= Stored records =
= = =

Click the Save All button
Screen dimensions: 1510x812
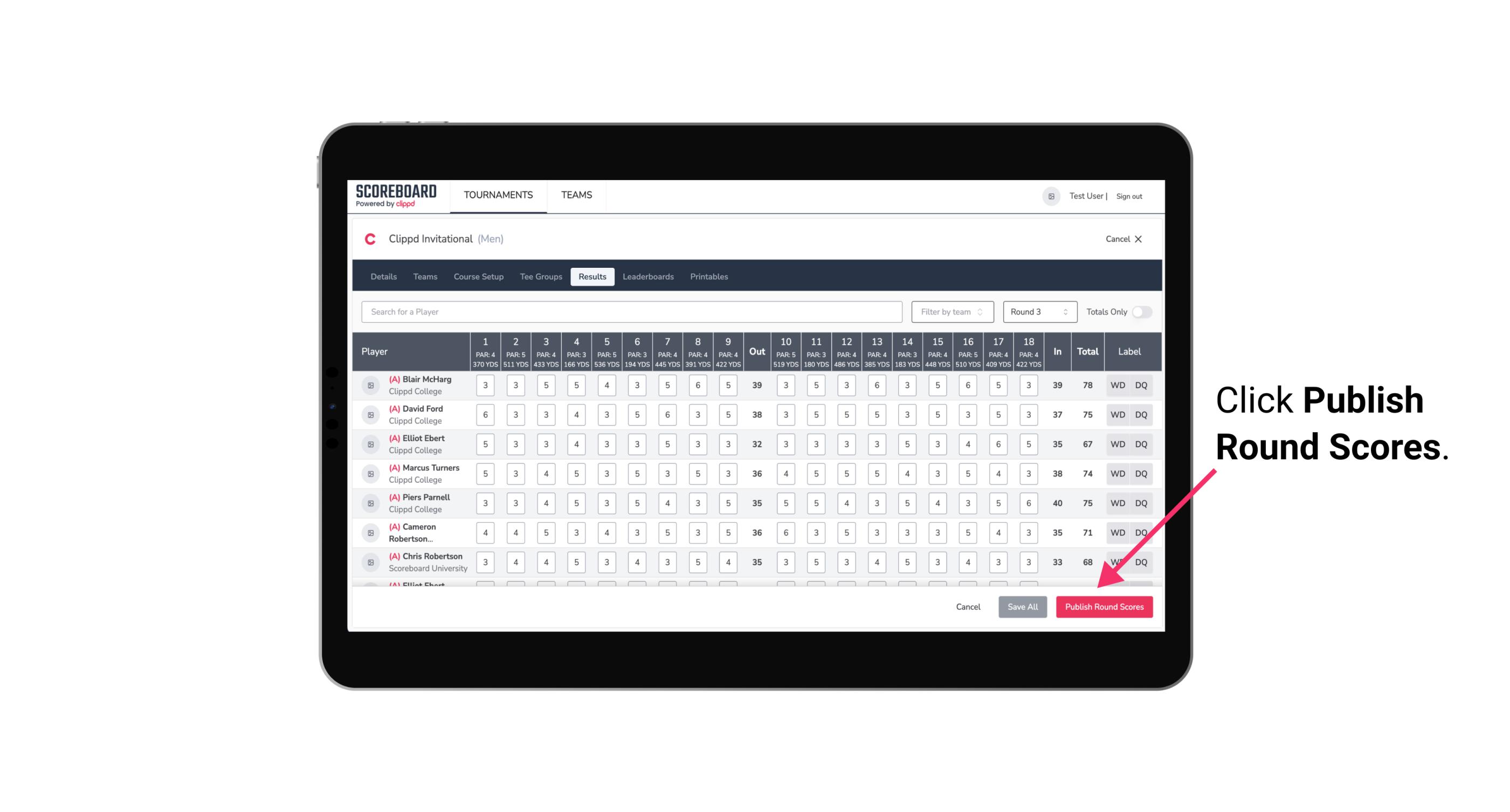(1021, 606)

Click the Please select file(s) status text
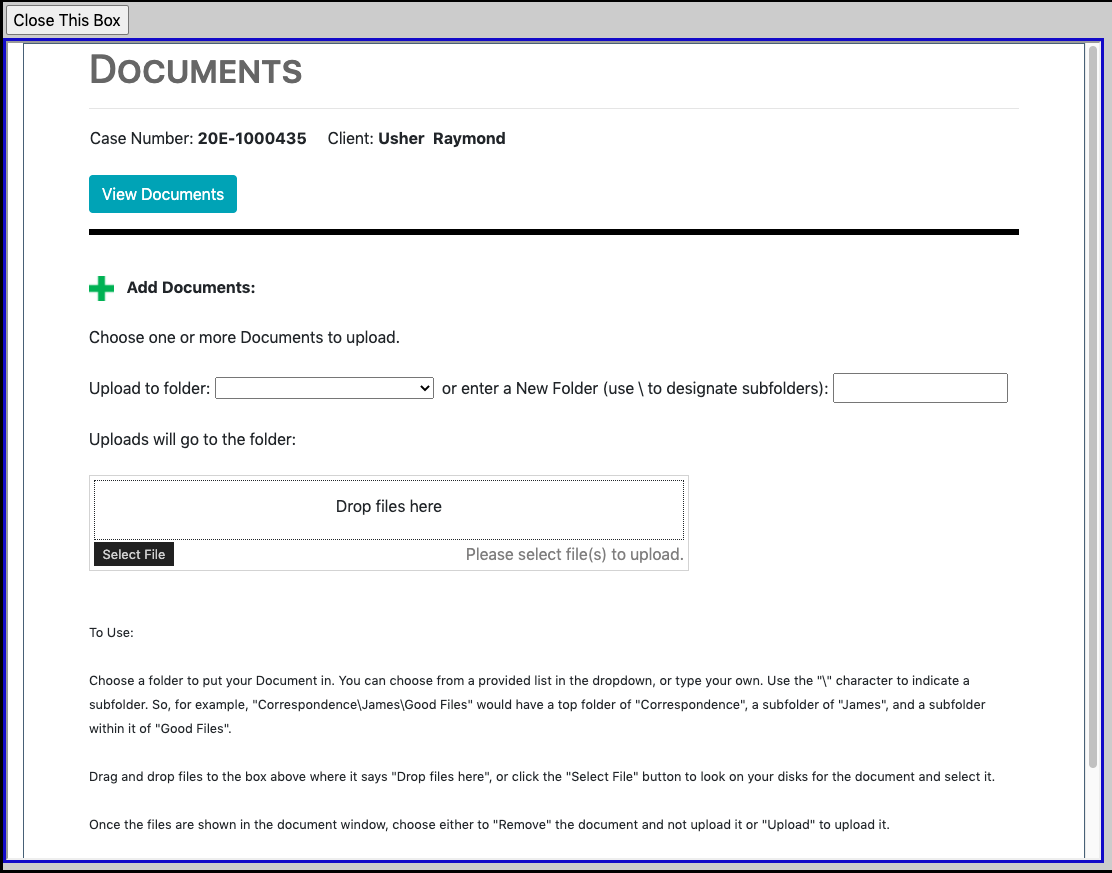pyautogui.click(x=574, y=555)
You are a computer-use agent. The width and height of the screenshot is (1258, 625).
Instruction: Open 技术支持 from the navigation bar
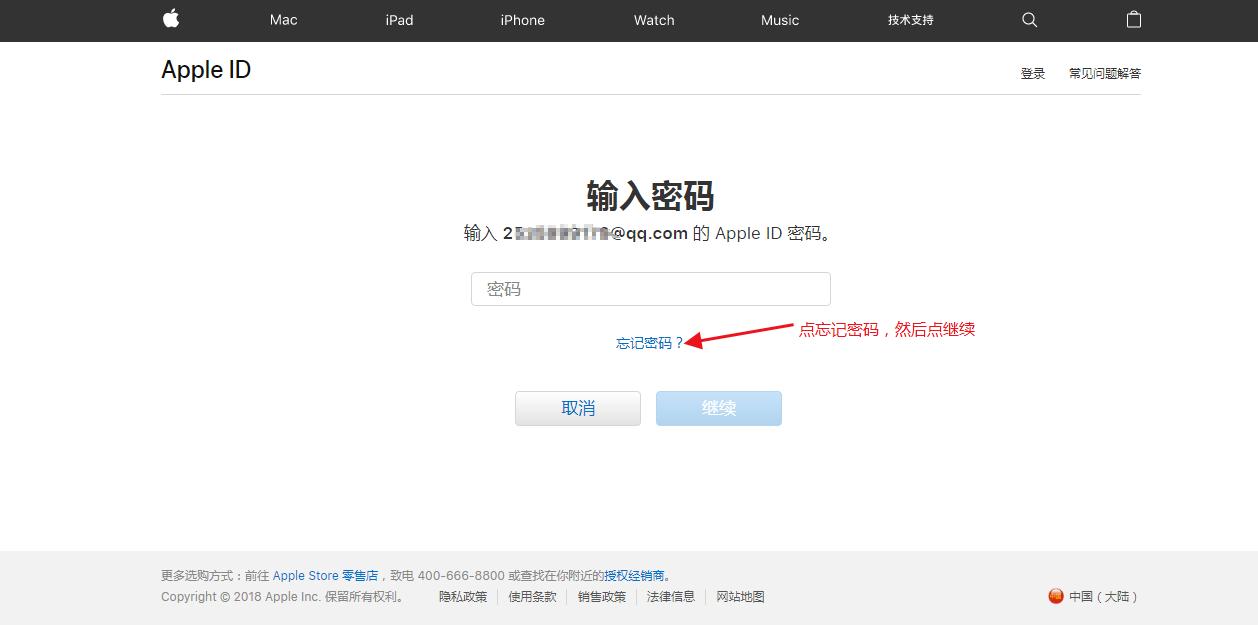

= = =

= PROBLEM DESCRIPTION =
Only the text of the records is to be reproduced exactly; skip the pictures.

= RESPONSE TO THIS TASK =
Click the Save All button
Screen dimensions: 1510x812
(1021, 606)

Click the Please select file(s) status text
pyautogui.click(x=574, y=555)
You are a computer-use agent. The width and height of the screenshot is (1258, 625).
Instruction: Open 技术支持 from the navigation bar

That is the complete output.